When we get the plot,

tt = download(auth, "proj1/myPlot")

this returns a raw vector and the Content-Type attribute is "image/png", as we specified.

Moving and Removing Object

We can copy one object to another name with copy()

copy(auth, "proj1/foo", "proj1/bar")

We can remove an object or a bucket with (the misnamed) removeBucket() , e.g.

removeBucket(auth, "proj1/foo")

We can verify it has been removed with

listBucket(auth, "proj1")

and checking the names.

Refreshing a Token

The object returned by getAuth() is valid for one hour. After that, it expires. However, we can refresh/renew it. We use refreshToken() to do this:

auth = refreshToken(auth)

By default, this checks the expiration time against the current time and only refreshes the token if necessary. One can specify force = TRUE to force the refreshing request.

Controlling Access

Each bucket and object in a bucket has an access control list (ACL) limiting who has permission to read, change, delete the object. We can query the ACL for an object using getACL() . This returns a data frame giving a) the "scope", i.e. the entity to whom the permission applies, e.g. Google user ID, Google user email, Google Group ID or email, AllUsers or AllAuthenticatedUsers, the type of the scope (how to interpret the scope value), c) the permission value, and d) the name of the scope. We also get the identity of the owner. For example,

getACL(auth, "proj1/myPlot")
Object of class "ACLDataFrame"
    permission                                                                    scope     name     type
1 FULL_CONTROL 00b4903a97f8e92544e2b4ed4781d9c280240153f95b068940955770edc6aaeeduncantl duncantl UserById
Slot "owner":
                                                          duncantl 
"00b4903a97f8e92544e2b4ed4781d9c280240153f95b068940955770edc6aaee" 

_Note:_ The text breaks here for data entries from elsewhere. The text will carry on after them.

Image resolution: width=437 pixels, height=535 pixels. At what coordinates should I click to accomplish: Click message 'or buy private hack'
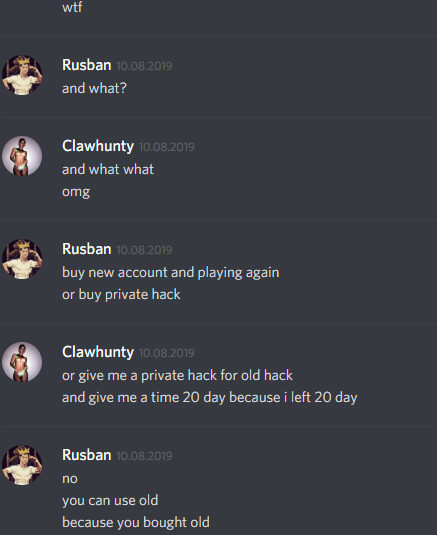(121, 294)
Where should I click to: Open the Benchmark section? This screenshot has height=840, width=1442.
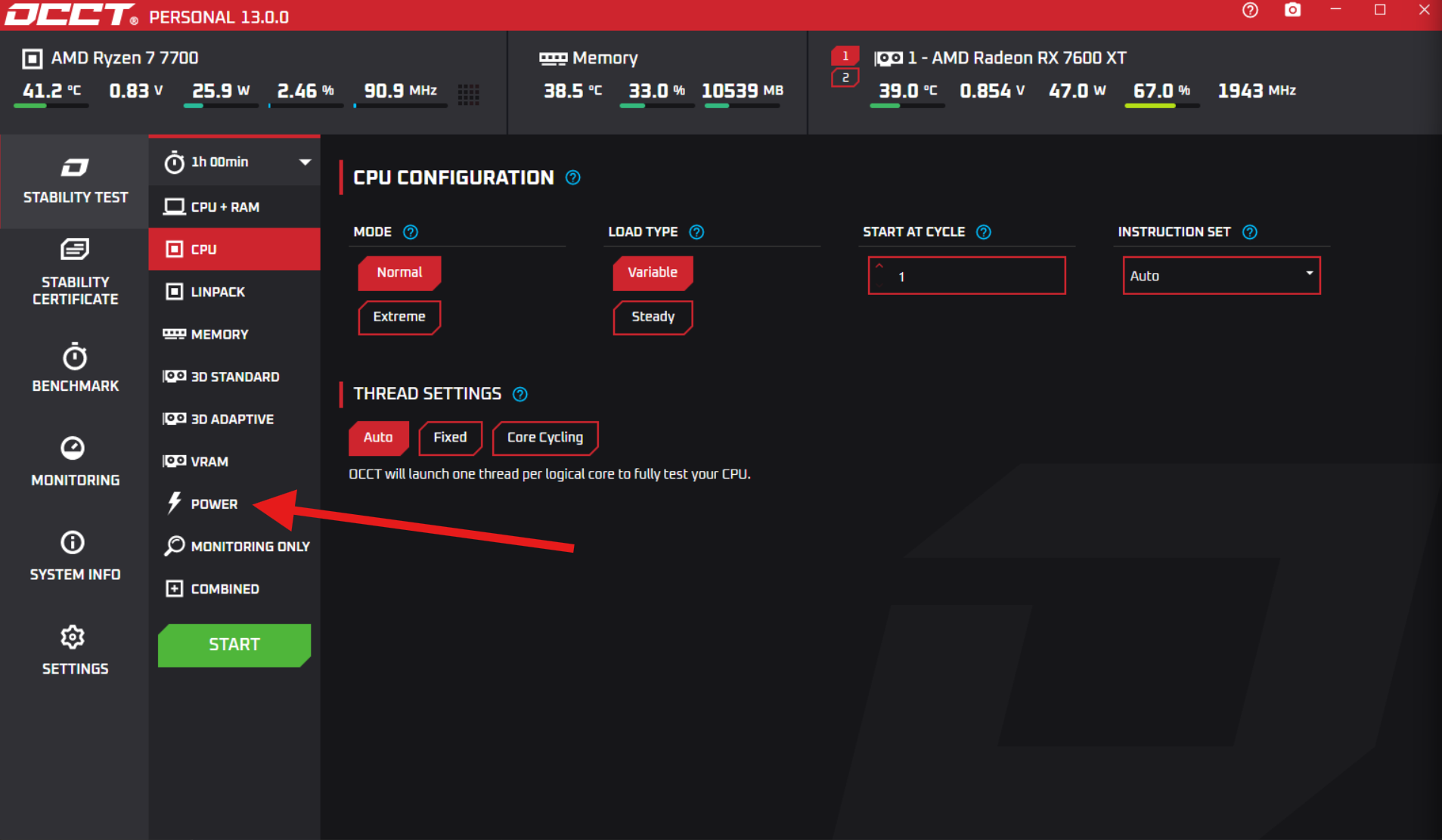[x=75, y=368]
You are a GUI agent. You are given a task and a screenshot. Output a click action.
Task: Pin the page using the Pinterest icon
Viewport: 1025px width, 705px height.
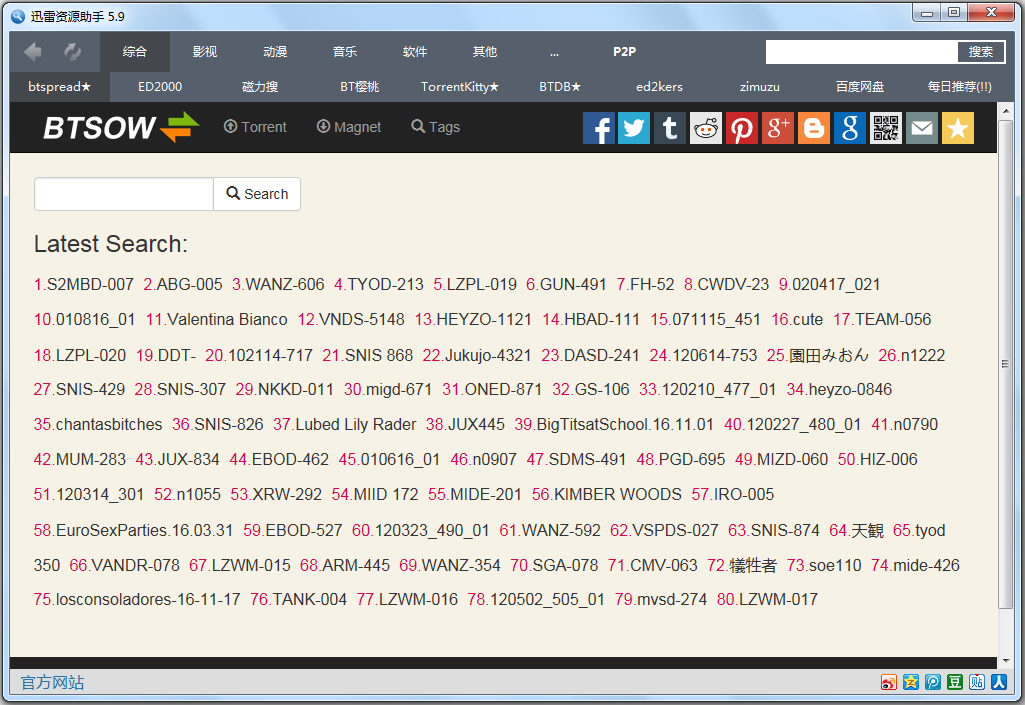(x=742, y=127)
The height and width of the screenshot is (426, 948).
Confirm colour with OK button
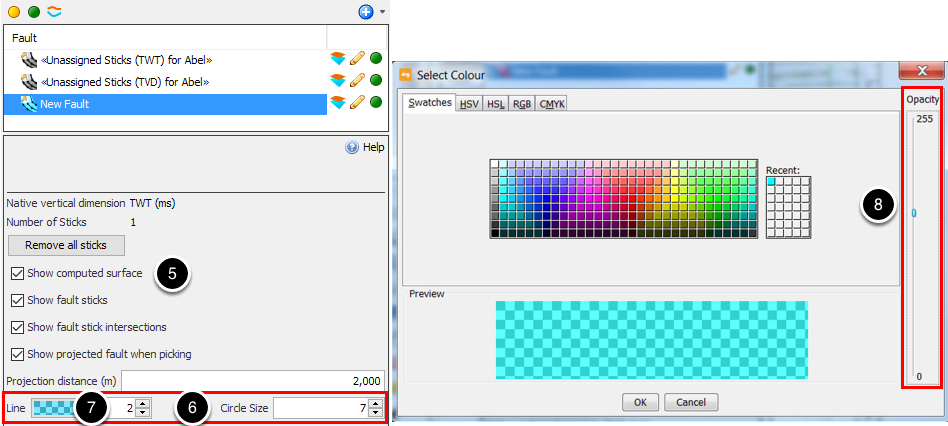click(641, 402)
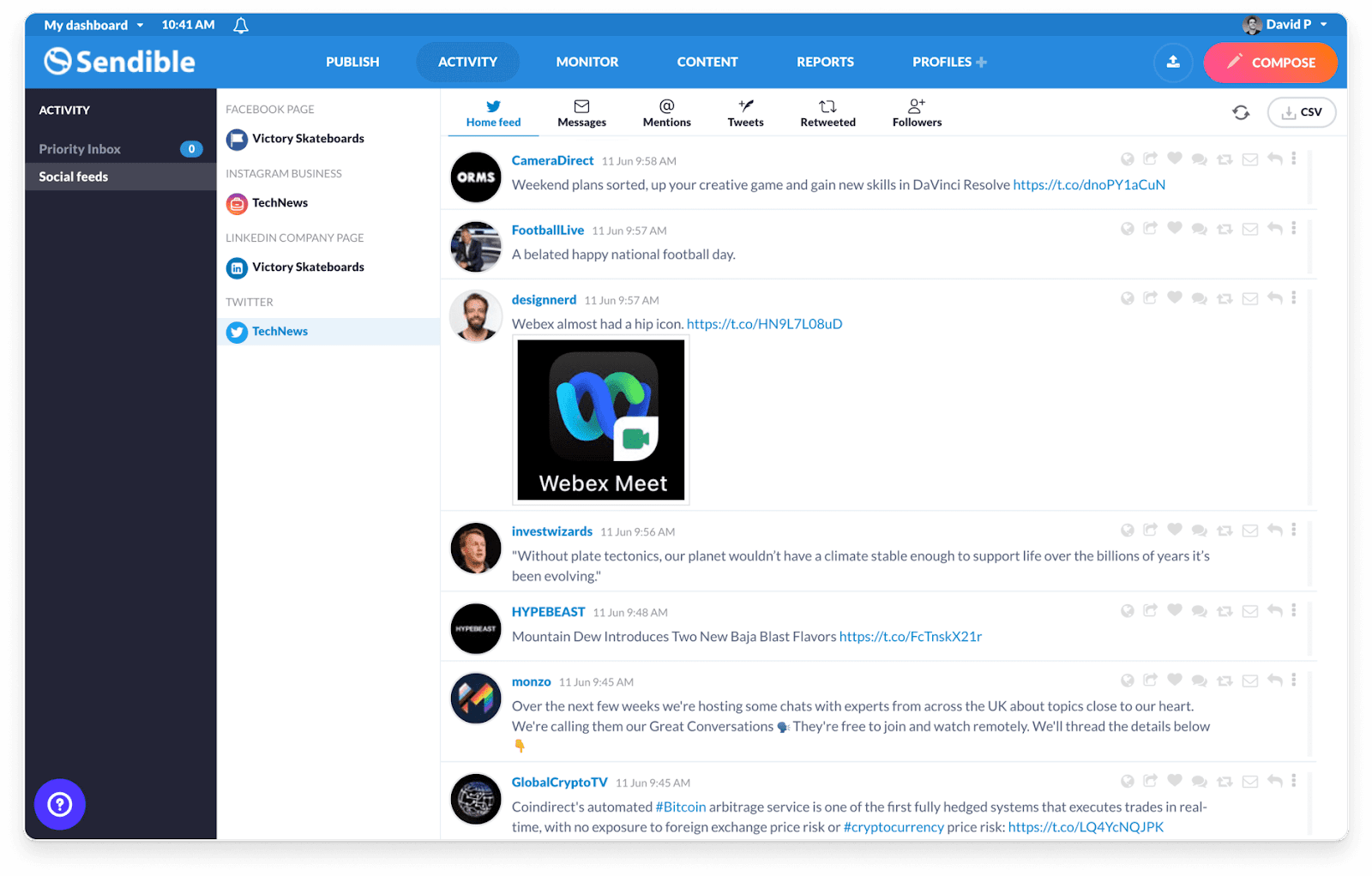Like the CameraDirect tweet with heart icon
Image resolution: width=1372 pixels, height=876 pixels.
pos(1175,159)
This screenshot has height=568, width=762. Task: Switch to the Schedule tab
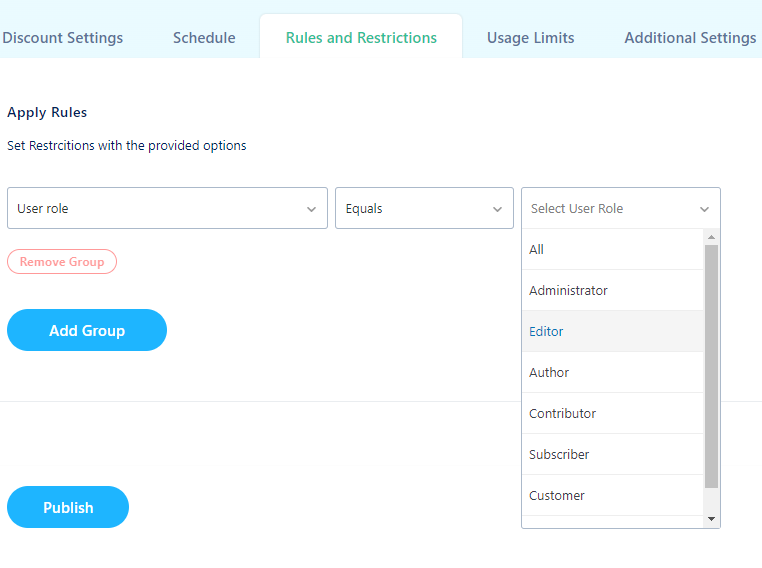(x=204, y=37)
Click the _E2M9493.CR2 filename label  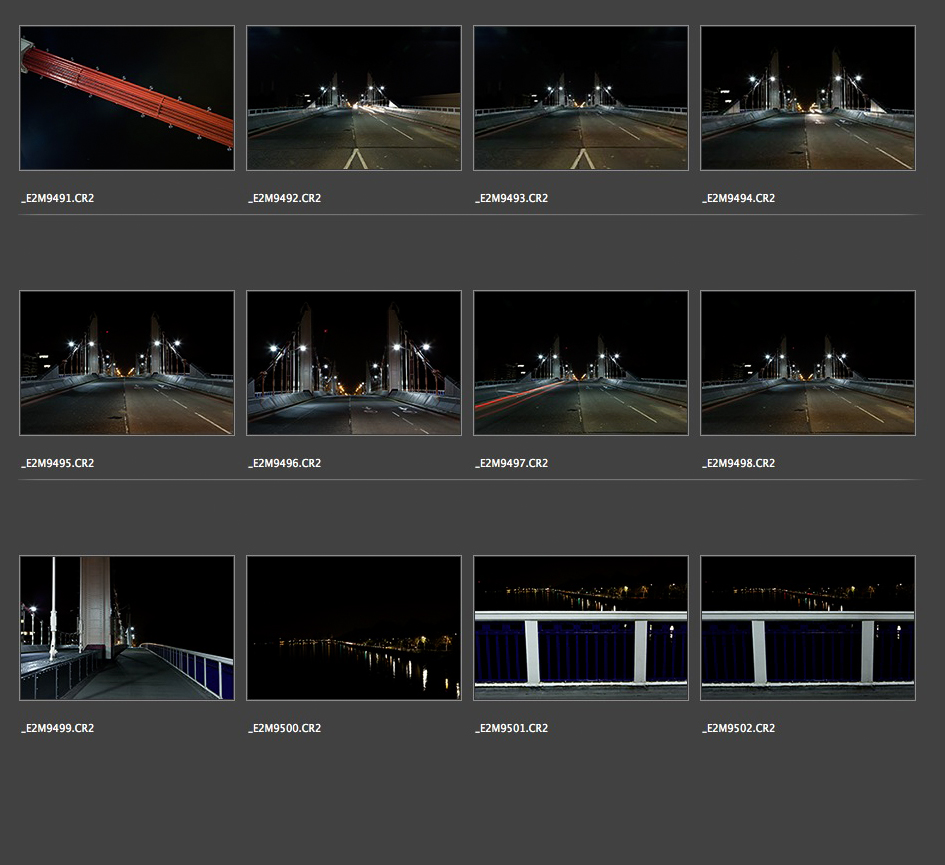pos(512,198)
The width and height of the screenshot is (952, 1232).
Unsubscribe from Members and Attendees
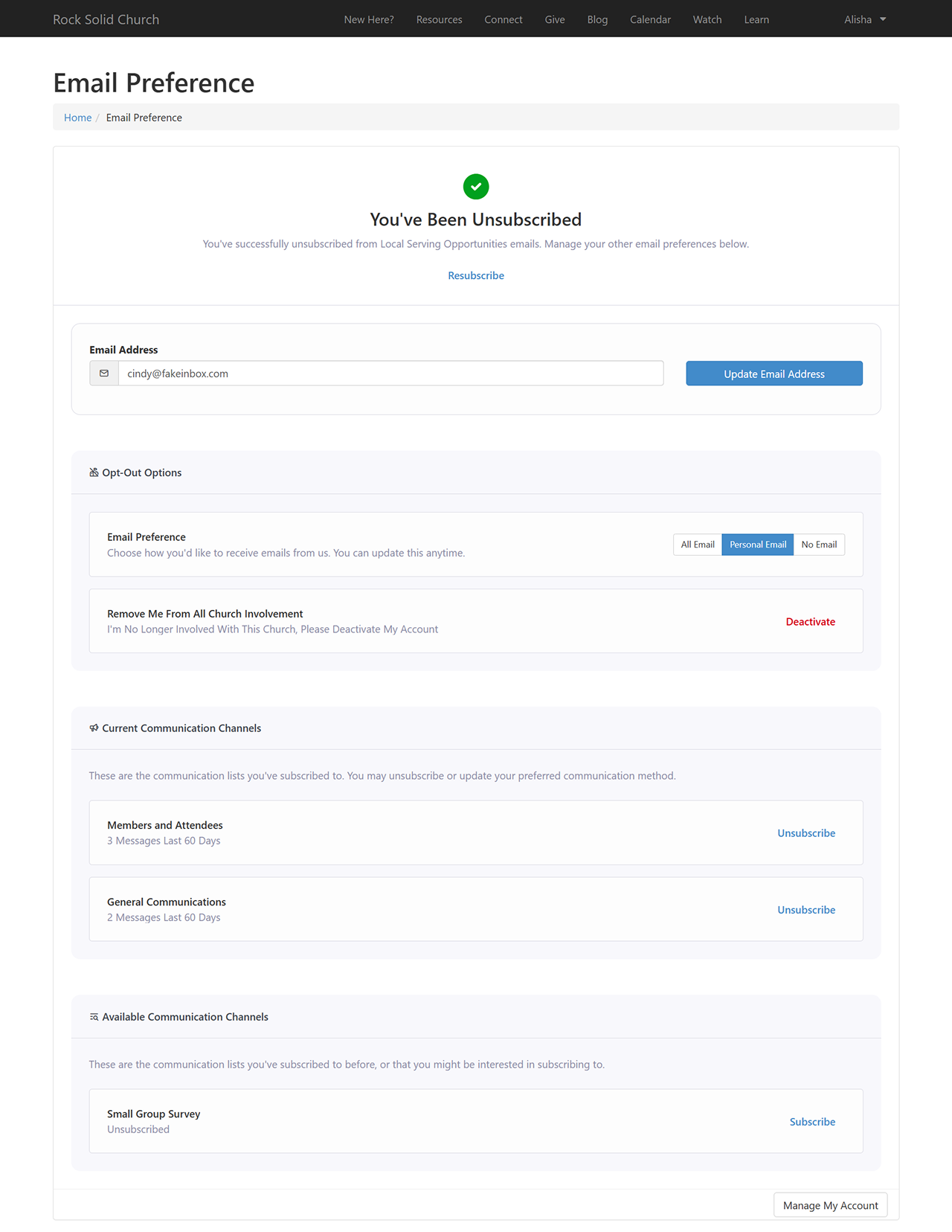806,833
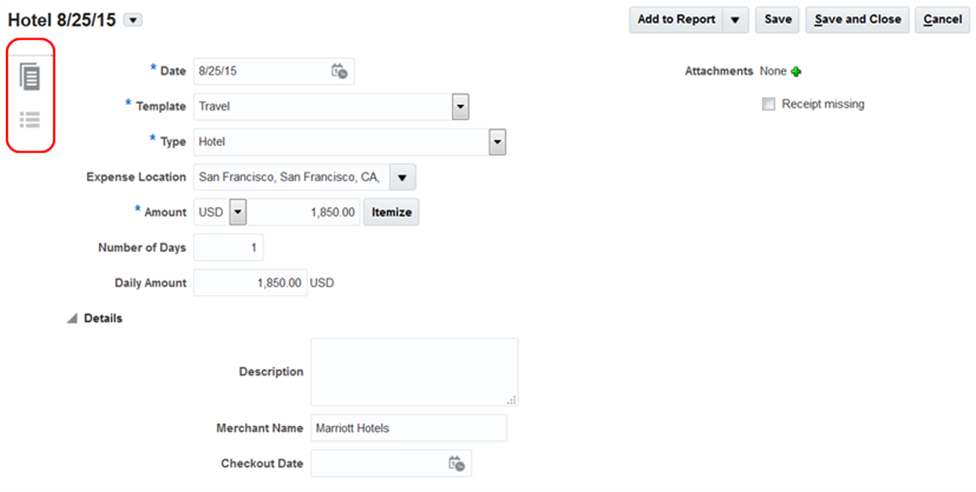Change the USD currency dropdown
This screenshot has width=976, height=492.
(238, 212)
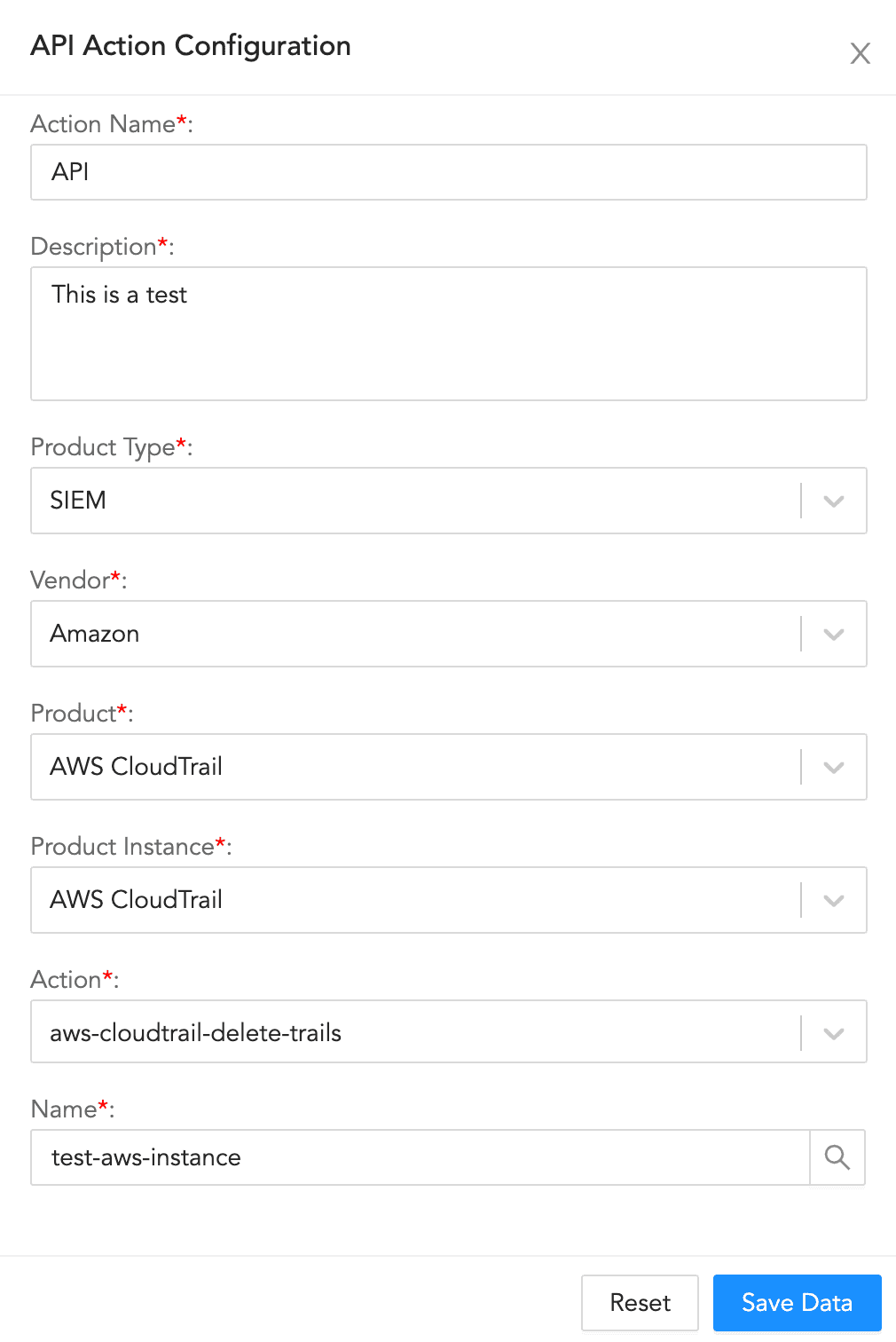The height and width of the screenshot is (1342, 896).
Task: Expand the Vendor dropdown showing Amazon
Action: point(832,634)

When uploading content via upload() , we can specify a simple access that applies to a broad group of potential accessors. We can use any of 'project-private', 'private', 'public-read', 'public-read-write', 'authenticated-read', 'bucket-owner-read', 'bucket-owner-full-control' as the value for the access parameter.

Generally, we want to have more specific control over the permissions we grant. We want to be able to declare that user A can read an object, group B can write an object, or all users can read an object. We also may want to grant some entities full control of an object or bucket. To specify this, we use setACL() . We first have to build the access list. In common cases, we can specify this as a simple list of the form

list(id = 'permission', id = 'permission', ...)

where id is a Google user ID or email or Google group ID or email, or AllUsers or AllAuthenticatedUsers and permission is one of 'read', 'write', 'full'. So

setACL(auth, "proj1/myPlot", 
          list('bob@gmail.com' = 'read',
               'duncan@gmail.com' = 'full_control'))

Note this function is untested as yet.